*** Opening of Material shown ***

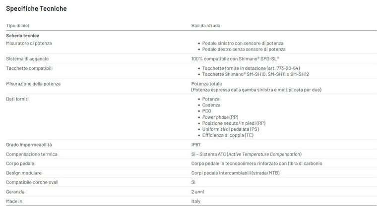Select the Cadenza bullet under Dati forniti
This screenshot has width=382, height=208.
(211, 105)
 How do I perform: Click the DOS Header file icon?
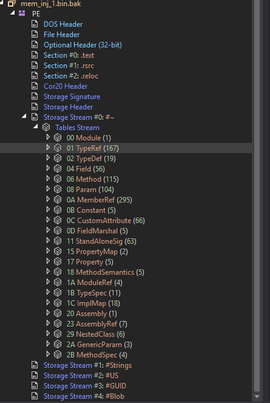coord(35,24)
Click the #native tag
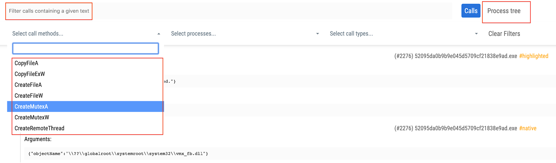Viewport: 556px width, 163px height. 528,129
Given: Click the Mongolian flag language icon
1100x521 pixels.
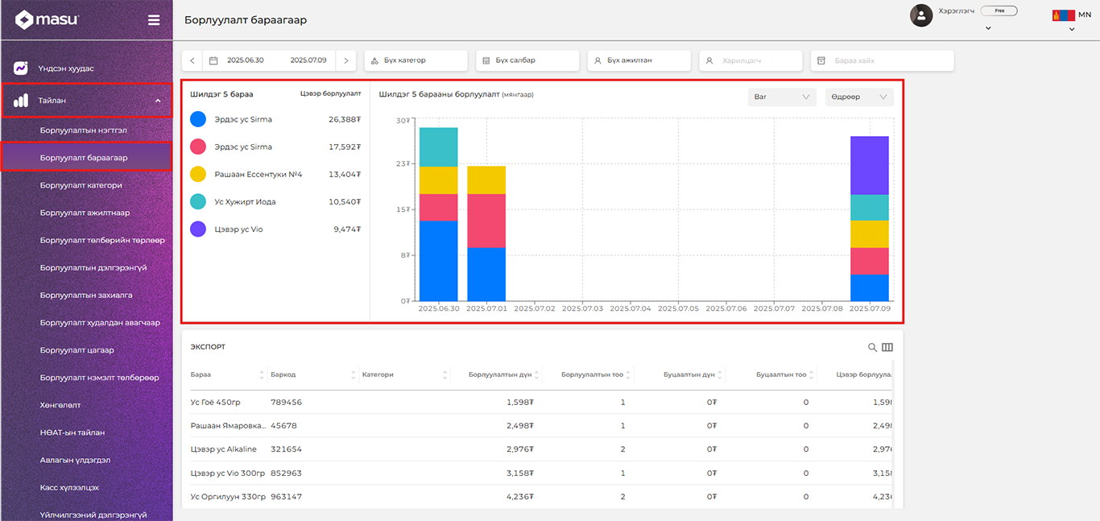Looking at the screenshot, I should (1063, 15).
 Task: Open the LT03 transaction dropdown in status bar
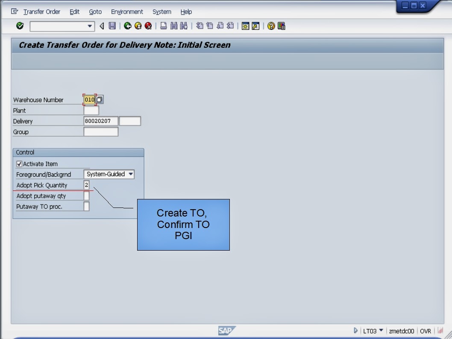(381, 330)
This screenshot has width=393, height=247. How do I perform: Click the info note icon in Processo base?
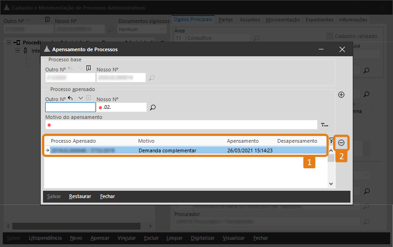89,69
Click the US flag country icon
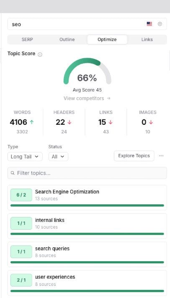The width and height of the screenshot is (170, 298). click(x=149, y=24)
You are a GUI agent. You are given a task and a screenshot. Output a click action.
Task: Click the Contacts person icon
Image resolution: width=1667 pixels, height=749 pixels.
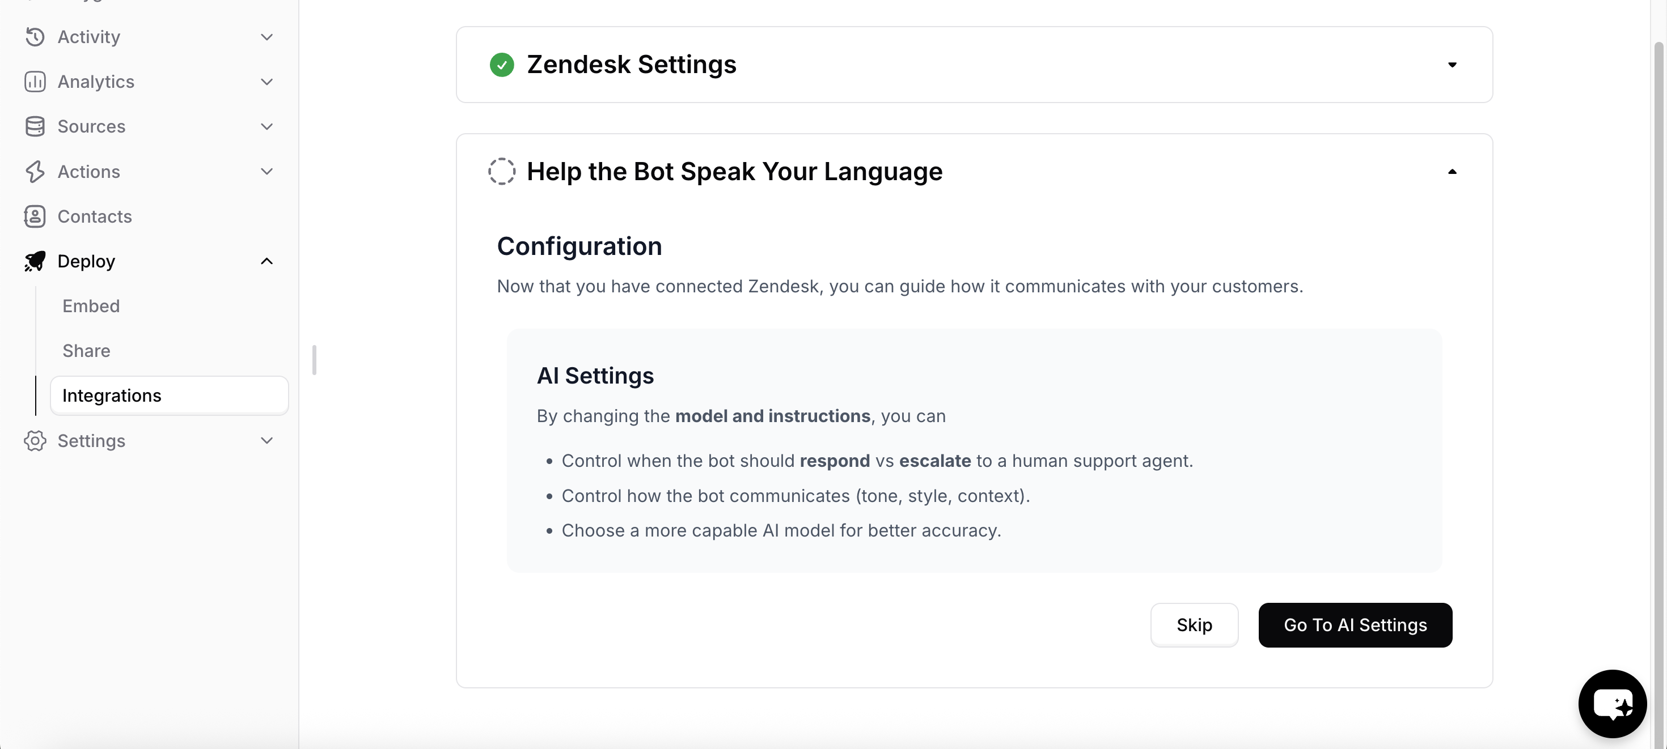pos(35,216)
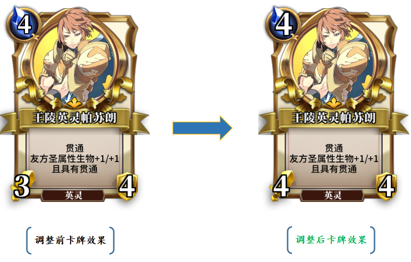Click the green 调整后卡牌效果 label

(x=331, y=239)
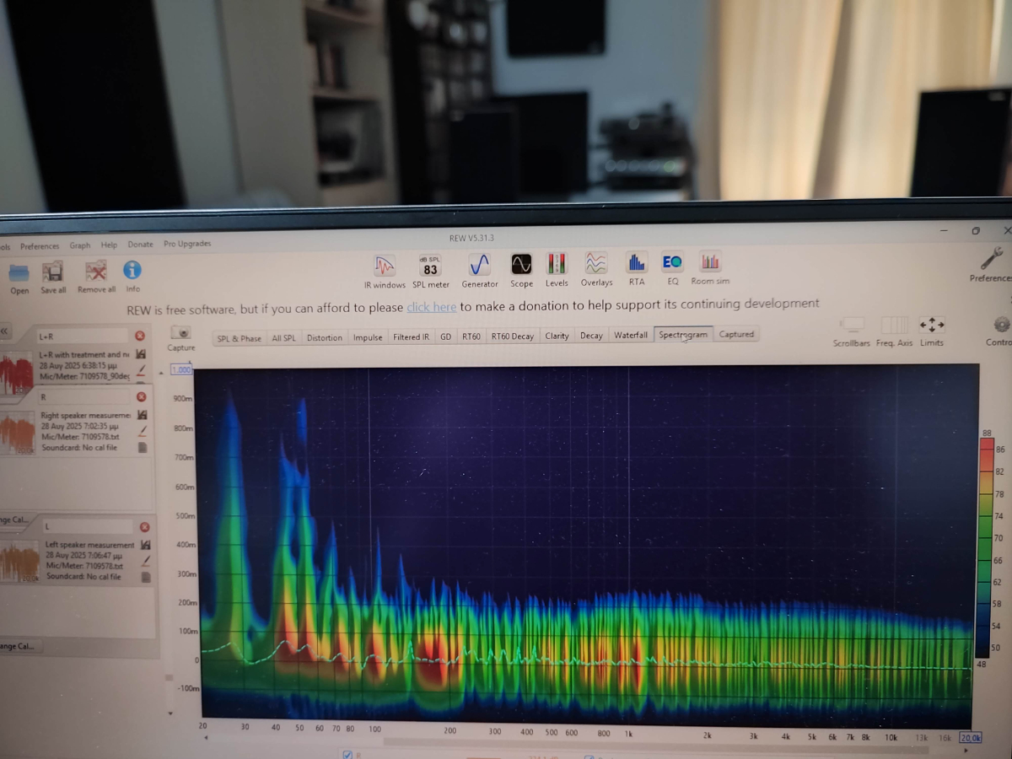Click the horizontal frequency scrollbar

pos(590,741)
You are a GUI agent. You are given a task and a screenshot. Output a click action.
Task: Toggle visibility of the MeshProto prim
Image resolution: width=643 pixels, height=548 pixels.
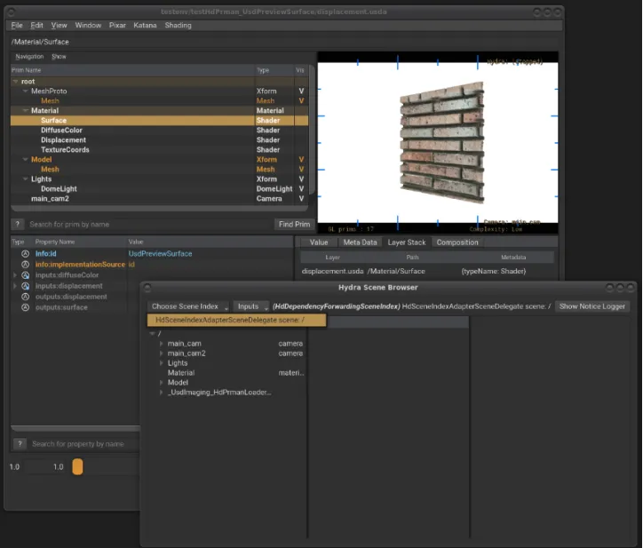point(301,91)
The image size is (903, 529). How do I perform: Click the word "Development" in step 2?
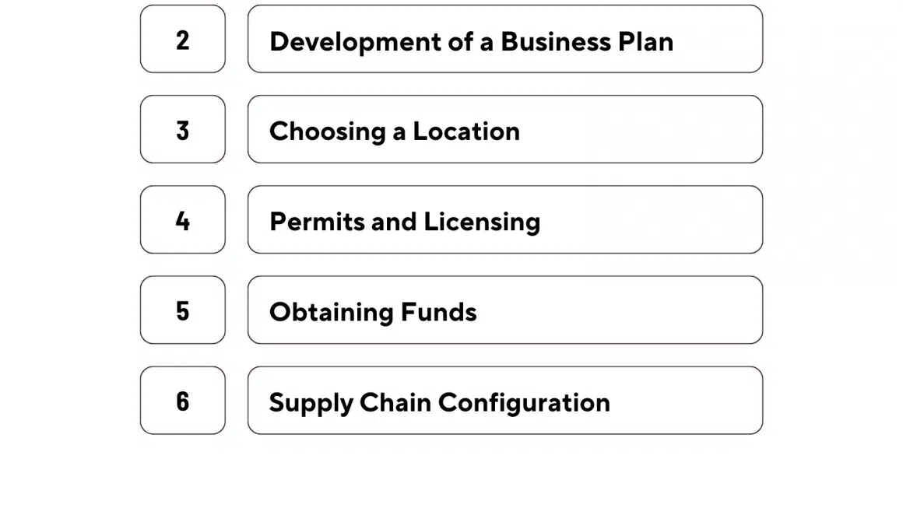coord(355,41)
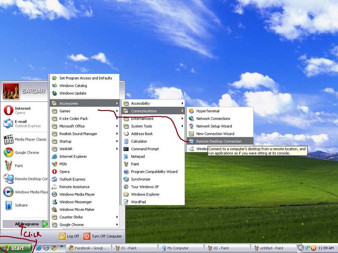This screenshot has height=253, width=338.
Task: Click the All Programs green arrow
Action: tap(45, 224)
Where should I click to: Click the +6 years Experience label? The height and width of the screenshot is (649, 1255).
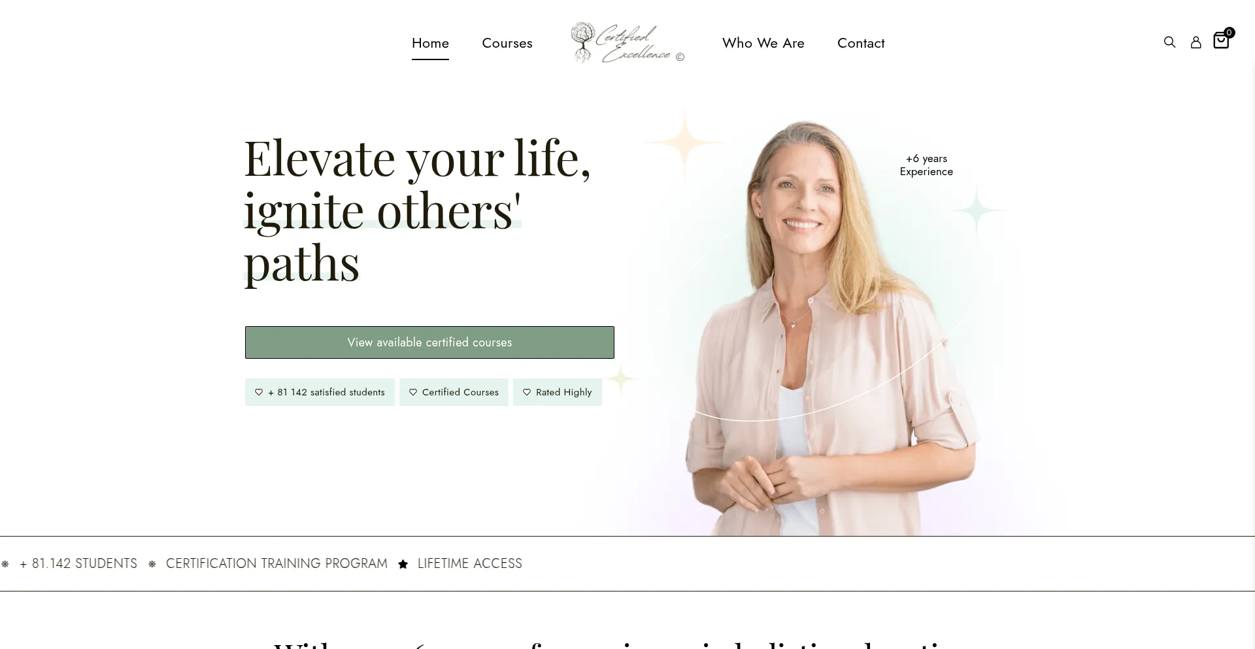click(x=926, y=165)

*** Close of Material shown ***

* **What to do**:
Retype only the lines from the line with "Task: Click the Contacts person icon" through the last line of the data. Keep both ends and skip the pictures.

* **Answer**:
Task: Click the Contacts person icon
Image resolution: width=1667 pixels, height=749 pixels.
pos(35,216)
Click the green 调整后卡牌效果 label

(x=331, y=239)
Click the horizontal frequency scrollbar

pos(590,741)
You are a GUI agent. You are given a task and a screenshot. Output a click action.
Task: Toggle visibility of the MeshProto prim
Image resolution: width=643 pixels, height=548 pixels.
point(301,91)
The image size is (903, 529). How do I perform: Click the word "Development" in step 2?
coord(355,41)
This screenshot has height=253, width=338.
Task: Click the All Programs green arrow
Action: tap(45, 224)
Where should I click to: Click the +6 years Experience label? The height and width of the screenshot is (649, 1255).
click(x=926, y=165)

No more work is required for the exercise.